Another concern is our use of the C-SOSI to measure depressed mood; although this measure of depression has been validated in chronic pain samples (Cho et al., 2015; Garland et al., 2014b; Zernicke et al., 2013), it has not been used as commonly as other measures like the BDI. The study was also limited by the lack of complete and validated data on opioid dosing and other psychotropic medication usage. We were unable to obtain MEDD for the whole sample due to non-responses and ambiguous responses (e.g., reporting opioid dose without reporting number of pills taken per day) on our self-report opioid dosing measure. Future studies should carefully track opioid dosing using prescription history, pill counts, and biochemical verification.

Despite these limitations, this study provides preliminary findings with implications for clinical practice. Our results suggest that thought suppression significantly mediates relationships between depression and opioid craving; thus, treatment of intrusive cognitions may be critical to providing effective services that conjointly address depressive and substance-related symptomology in chronic pain patients.
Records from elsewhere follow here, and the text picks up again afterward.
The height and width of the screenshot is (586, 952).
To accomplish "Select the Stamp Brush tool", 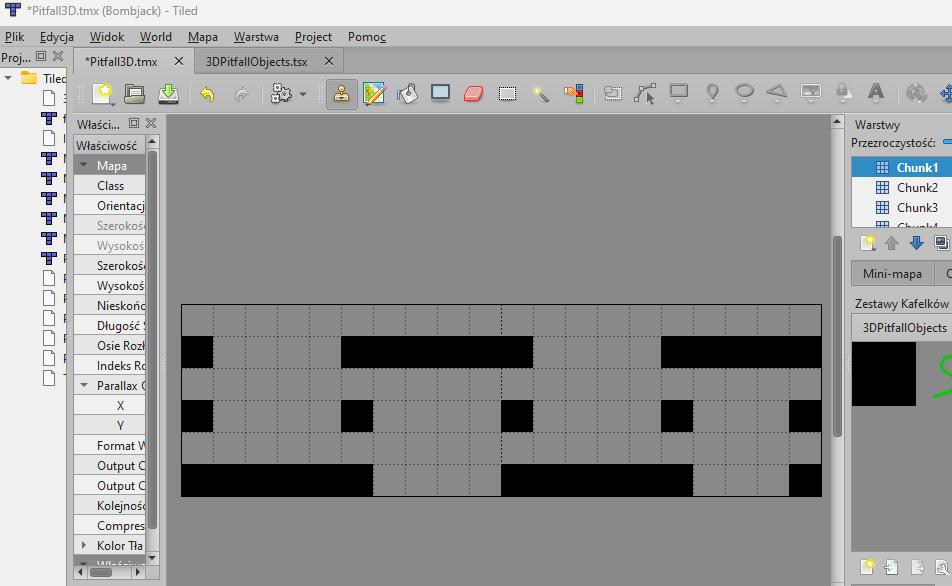I will pyautogui.click(x=342, y=94).
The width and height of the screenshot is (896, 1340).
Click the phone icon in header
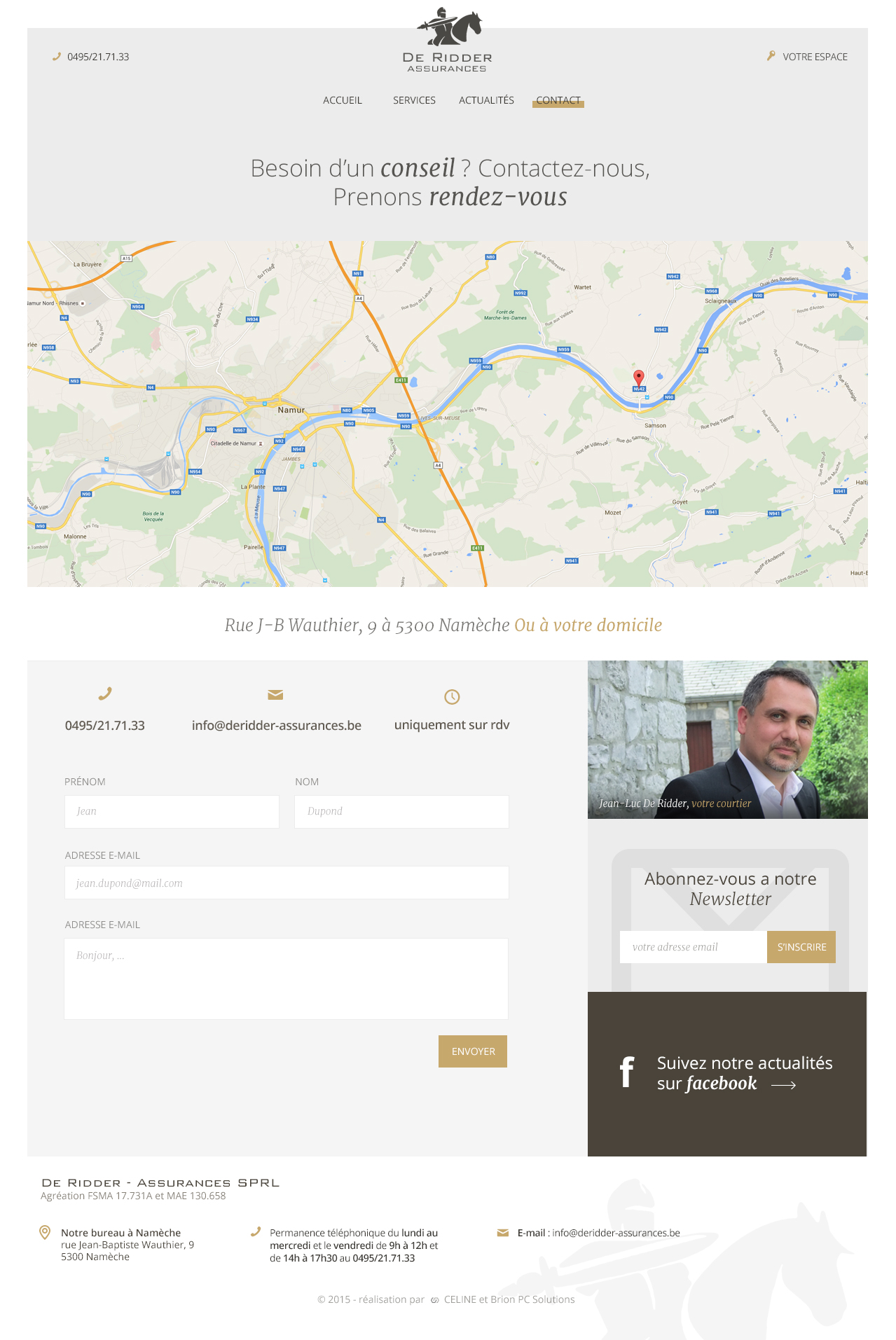(57, 57)
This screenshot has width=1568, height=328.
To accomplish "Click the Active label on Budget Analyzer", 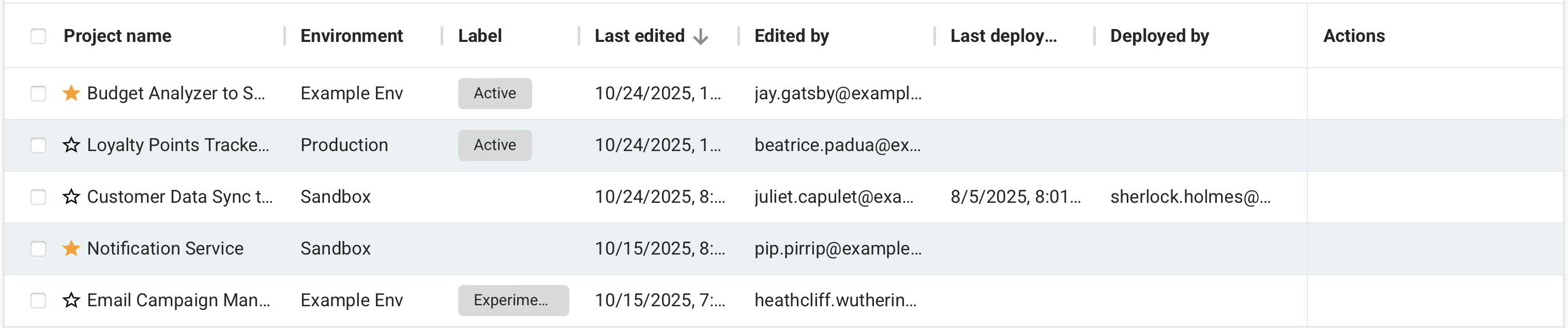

Mindfulness-based interventions may provide an effective alternative to thought suppression and thereby offer promise as a means of treating addiction (Chiesa & Serretti, 2013). Mindfulness, which involves acceptance of unwanted cognitions and feelings, may help prevent the rebound effect associated with suppression of intrusive thoughts (Wegner, 2011), and thereby allow for exposure to and extinction of stress-primed addictive responses (Garland et al., 2013b). In that regard, among a sample of substance abusers, participation in a mindfulness program decreased thought suppression which mediated the effect of mindfulness on alcohol consumption (Bowen et al., 2007). Similarly, a mindfulness intervention for alcoholics led to significant reductions in thought suppression that were correlated with decreased alcohol attentional bias and increased autonomic recovery from a stress-primed alcohol cue-reactivity protocol (Garland et al., 2010). Specific to chronic pain, Garland et al. (2014b) conducted a randomized controlled trial examining the effects of a Mindfulness Oriented Recovery Enhancement (MORE) intervention on prescription opioid misuse among chronic pain patients. MORE aims to address addictive responses by exposing individuals to unpleasant mental and somatic experiences rather than by suppressing them, which may allow for greater self-regulation of negative emotions and craving (Garland, 2013). Patients treated with MORE reported greater reductions in chronic pain, stress, and opioid craving than those who participated in a social support control group, and were less likely to meet criteria for opioid use disorder following treatment (Garland et al., 2014b). Future studies are needed to examine reductions in thought suppression as a potential mediator of the therapeutic effects of mindfulness-based interventions.

In summary, findings suggest that among adults with co-occurring depressive and chronic pain symptoms the tendency to suppress negative thoughts is significantly linked to the appetitive drive to consume opioid medication. Our study provides preliminary support for thought suppression as a mediator of the association linking depression and prescription opioid craving among chronic pain patients. Additional research examining the relationship of aversive thoughts and emotions to opioid self-medication is clearly warranted. Longitudinal studies are needed to elucidate cognitive-affective mechanisms implicated in the etiology of opioid use disorders among individuals with chronic pain and mood-related symptoms.